_Exercise data_
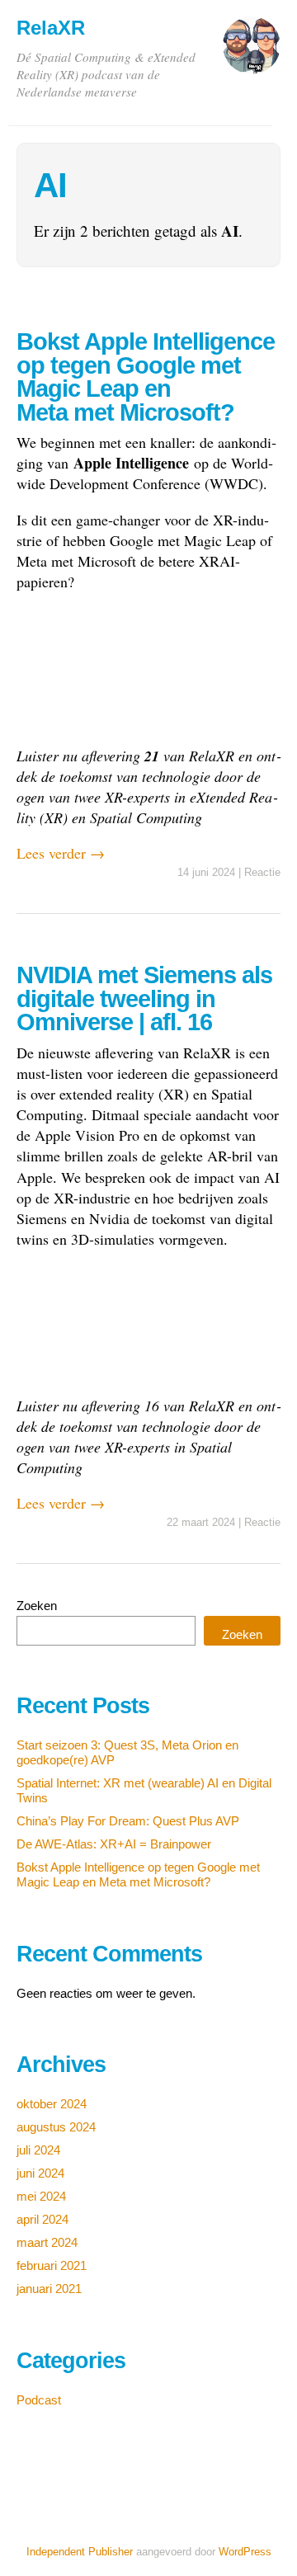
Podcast (38, 2400)
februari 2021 (51, 2265)
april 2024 (42, 2219)
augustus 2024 (56, 2127)
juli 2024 (38, 2150)
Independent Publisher (79, 2551)
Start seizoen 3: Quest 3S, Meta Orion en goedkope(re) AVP (127, 1752)
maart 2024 (47, 2242)
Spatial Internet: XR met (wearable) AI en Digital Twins (143, 1790)
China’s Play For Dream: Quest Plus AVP (127, 1821)
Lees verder (60, 853)
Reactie (262, 872)
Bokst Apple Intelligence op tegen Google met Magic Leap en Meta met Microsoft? (145, 377)
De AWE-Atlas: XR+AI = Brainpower (113, 1844)
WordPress (245, 2551)
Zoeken (36, 1606)
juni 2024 (40, 2173)
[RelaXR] (251, 52)
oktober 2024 (51, 2104)
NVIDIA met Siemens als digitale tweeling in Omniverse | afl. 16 (144, 998)
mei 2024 (41, 2196)
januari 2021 (49, 2289)
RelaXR (50, 27)
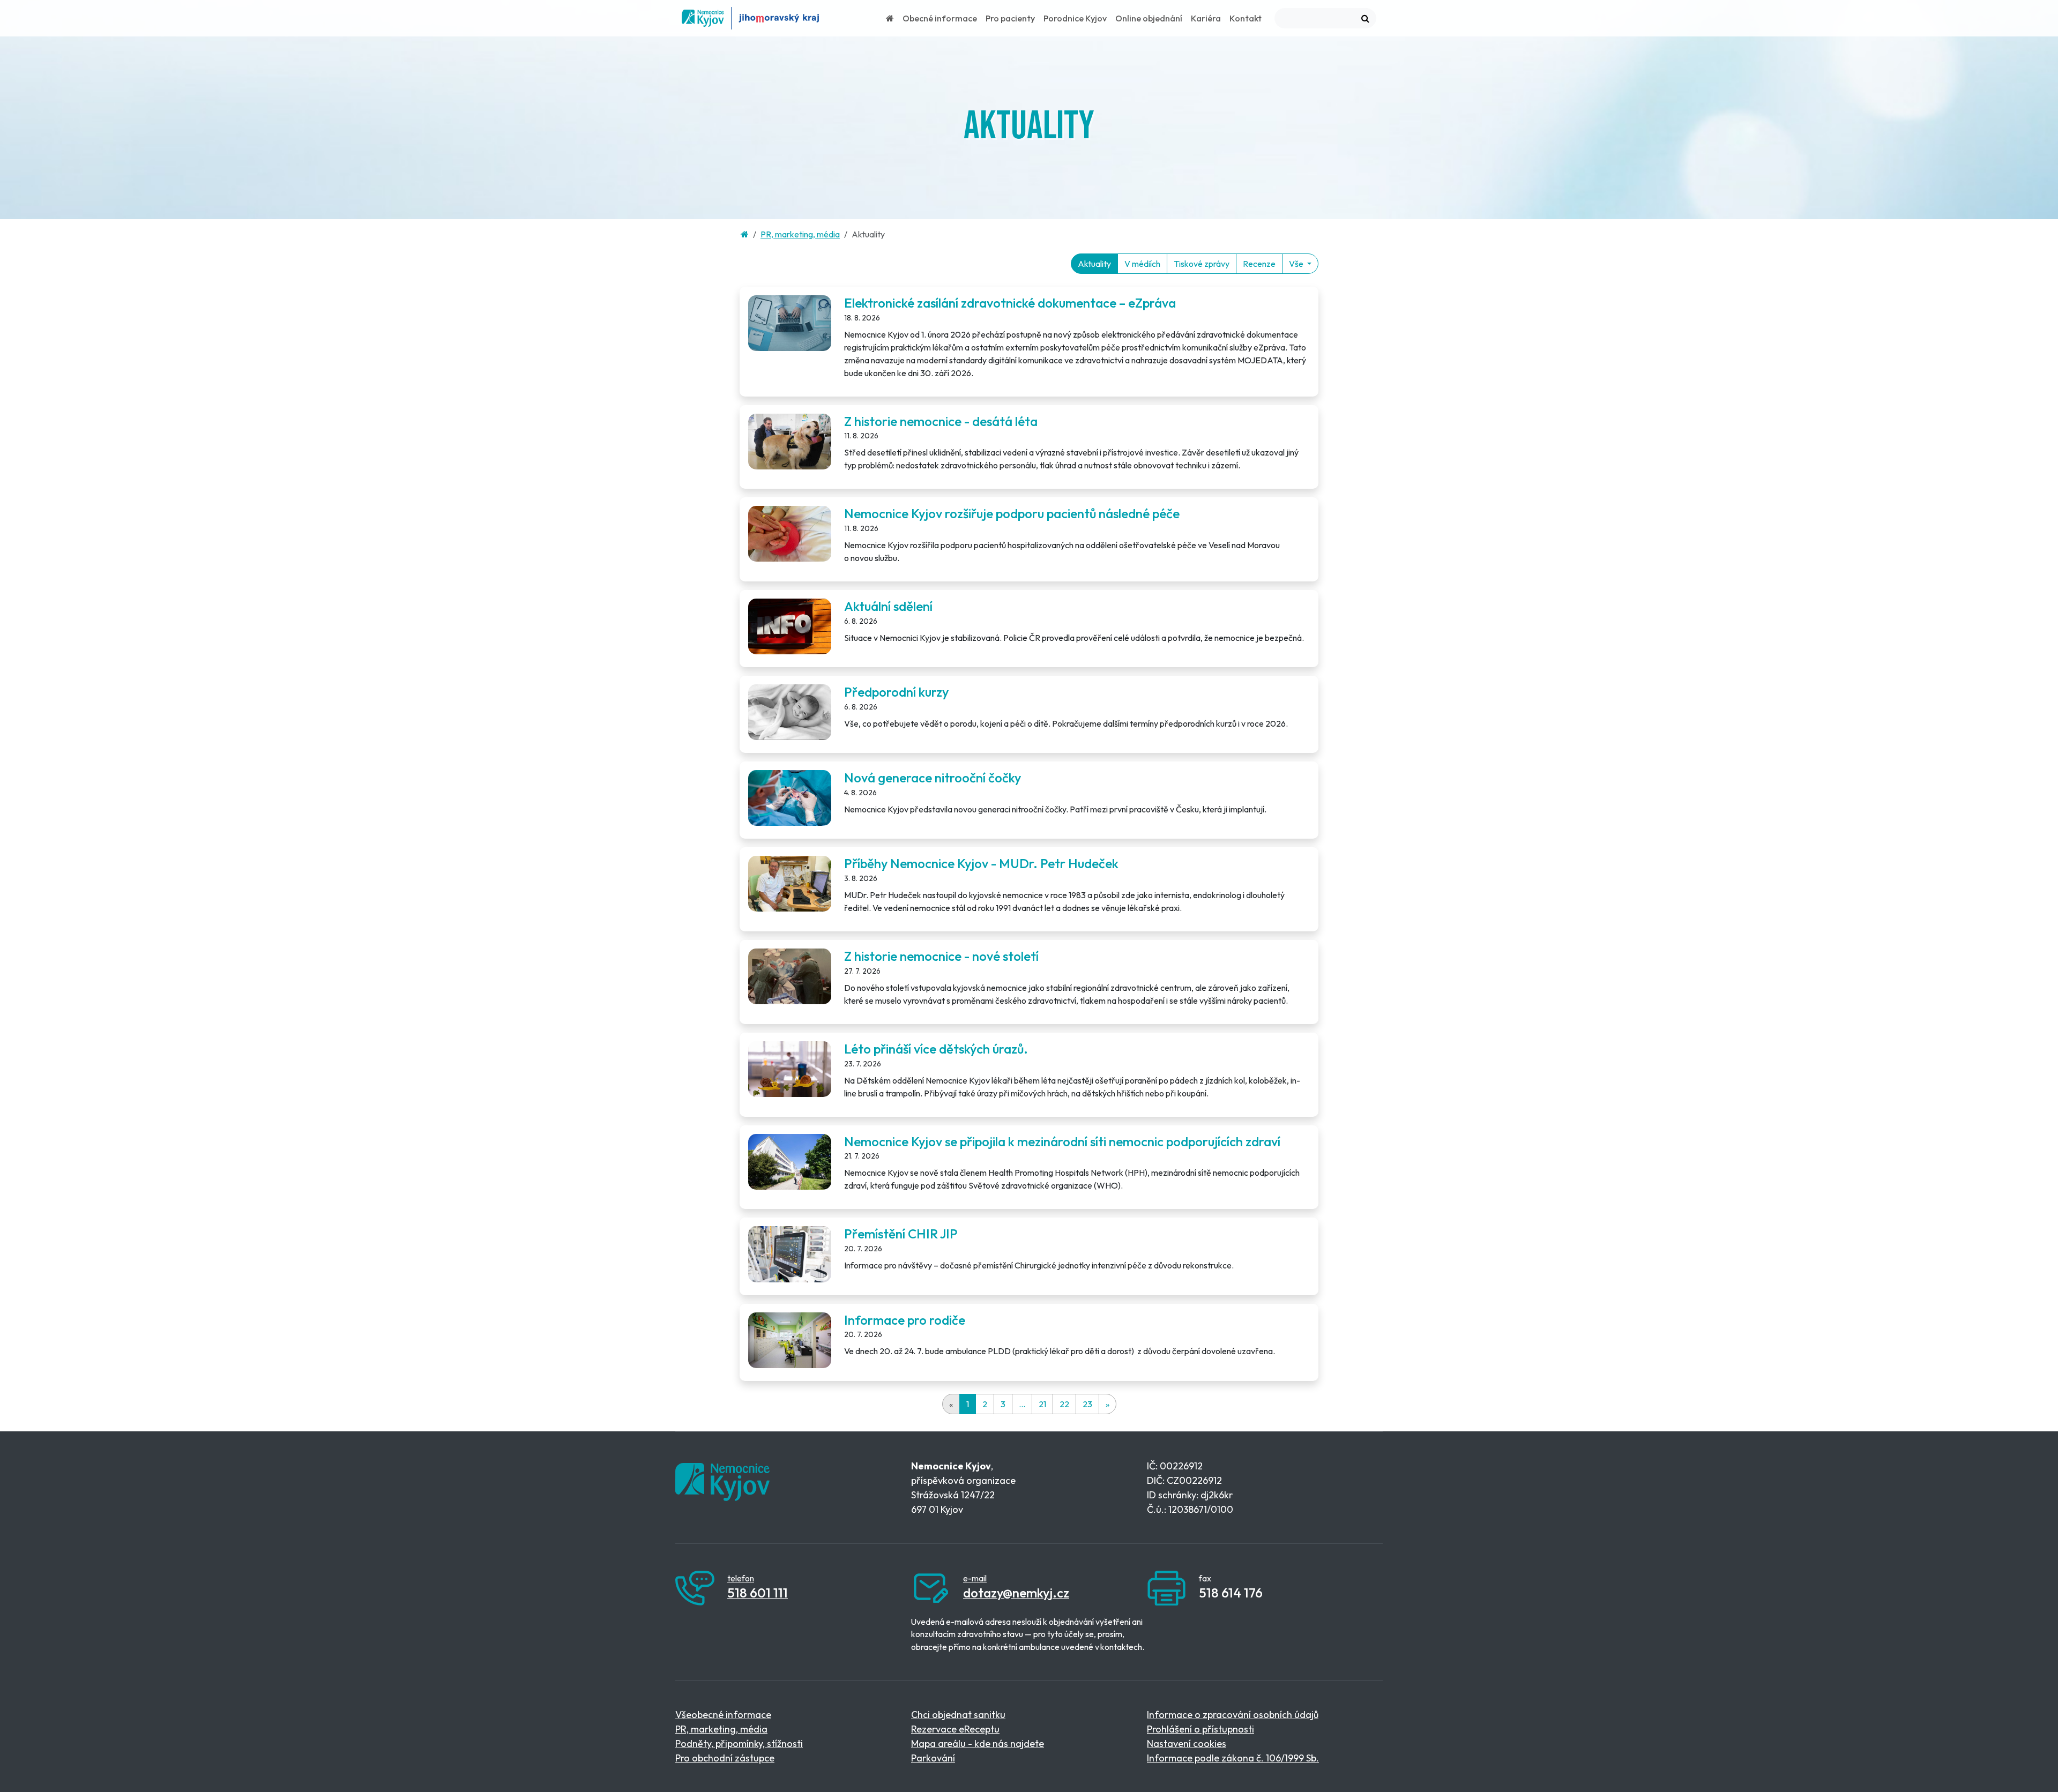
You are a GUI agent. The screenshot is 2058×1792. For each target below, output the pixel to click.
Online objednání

_Requirement_
Find the lines of the material that hold the word "Meta" and report their count alone.

_Output of the exercise_
2